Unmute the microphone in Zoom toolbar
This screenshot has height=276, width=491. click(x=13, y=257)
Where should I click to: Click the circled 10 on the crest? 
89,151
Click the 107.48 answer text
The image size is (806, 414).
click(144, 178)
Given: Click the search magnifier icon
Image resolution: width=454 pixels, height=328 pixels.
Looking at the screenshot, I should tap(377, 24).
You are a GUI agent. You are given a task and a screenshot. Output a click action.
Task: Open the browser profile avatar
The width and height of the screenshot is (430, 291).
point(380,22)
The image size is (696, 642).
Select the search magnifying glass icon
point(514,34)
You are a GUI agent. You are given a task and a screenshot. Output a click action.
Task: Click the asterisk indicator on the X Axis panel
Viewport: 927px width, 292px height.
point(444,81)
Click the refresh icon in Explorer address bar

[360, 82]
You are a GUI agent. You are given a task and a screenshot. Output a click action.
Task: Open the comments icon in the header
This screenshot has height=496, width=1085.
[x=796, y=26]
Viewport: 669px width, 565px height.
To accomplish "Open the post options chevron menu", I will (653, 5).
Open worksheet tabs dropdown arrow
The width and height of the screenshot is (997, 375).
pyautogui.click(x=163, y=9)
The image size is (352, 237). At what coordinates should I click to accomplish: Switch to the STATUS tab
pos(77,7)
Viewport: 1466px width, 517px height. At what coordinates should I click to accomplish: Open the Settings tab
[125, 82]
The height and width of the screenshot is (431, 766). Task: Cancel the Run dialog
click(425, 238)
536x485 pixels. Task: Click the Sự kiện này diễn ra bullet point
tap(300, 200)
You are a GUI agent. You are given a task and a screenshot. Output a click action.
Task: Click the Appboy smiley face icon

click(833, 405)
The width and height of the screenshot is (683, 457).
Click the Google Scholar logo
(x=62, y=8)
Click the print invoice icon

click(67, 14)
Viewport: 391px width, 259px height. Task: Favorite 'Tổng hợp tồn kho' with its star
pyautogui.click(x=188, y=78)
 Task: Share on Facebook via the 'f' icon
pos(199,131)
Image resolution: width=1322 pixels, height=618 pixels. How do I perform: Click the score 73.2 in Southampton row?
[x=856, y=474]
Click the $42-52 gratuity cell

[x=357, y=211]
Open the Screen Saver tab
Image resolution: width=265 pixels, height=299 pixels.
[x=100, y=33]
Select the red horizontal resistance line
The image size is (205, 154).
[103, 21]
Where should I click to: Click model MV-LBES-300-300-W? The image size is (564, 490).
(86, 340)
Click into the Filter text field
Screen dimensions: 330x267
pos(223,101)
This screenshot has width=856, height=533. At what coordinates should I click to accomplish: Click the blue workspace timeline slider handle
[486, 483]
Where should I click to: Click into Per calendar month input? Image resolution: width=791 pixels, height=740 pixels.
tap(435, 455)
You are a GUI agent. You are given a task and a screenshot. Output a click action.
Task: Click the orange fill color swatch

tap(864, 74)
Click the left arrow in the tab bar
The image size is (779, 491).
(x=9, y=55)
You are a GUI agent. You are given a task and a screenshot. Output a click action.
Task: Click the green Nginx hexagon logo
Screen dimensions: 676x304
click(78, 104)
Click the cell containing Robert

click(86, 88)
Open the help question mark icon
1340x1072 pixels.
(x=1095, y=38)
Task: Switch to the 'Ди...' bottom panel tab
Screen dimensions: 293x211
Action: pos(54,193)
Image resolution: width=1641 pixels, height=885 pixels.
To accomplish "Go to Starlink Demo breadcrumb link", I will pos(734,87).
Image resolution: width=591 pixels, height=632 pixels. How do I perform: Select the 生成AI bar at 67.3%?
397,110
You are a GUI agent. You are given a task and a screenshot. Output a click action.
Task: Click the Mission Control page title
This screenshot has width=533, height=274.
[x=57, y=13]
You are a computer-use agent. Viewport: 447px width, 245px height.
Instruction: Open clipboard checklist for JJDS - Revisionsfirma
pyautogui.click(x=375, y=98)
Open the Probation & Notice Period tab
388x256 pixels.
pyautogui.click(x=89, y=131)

◇ ◇ ◇ ◇ ◇

(ACTIVITY) Report every line containing the word "will" from the listing above.

(REPLY)
To accomplish "Open the post options chevron menu", I will (653, 5).
To accomplish "Go to Starlink Demo breadcrumb link", I will pos(734,87).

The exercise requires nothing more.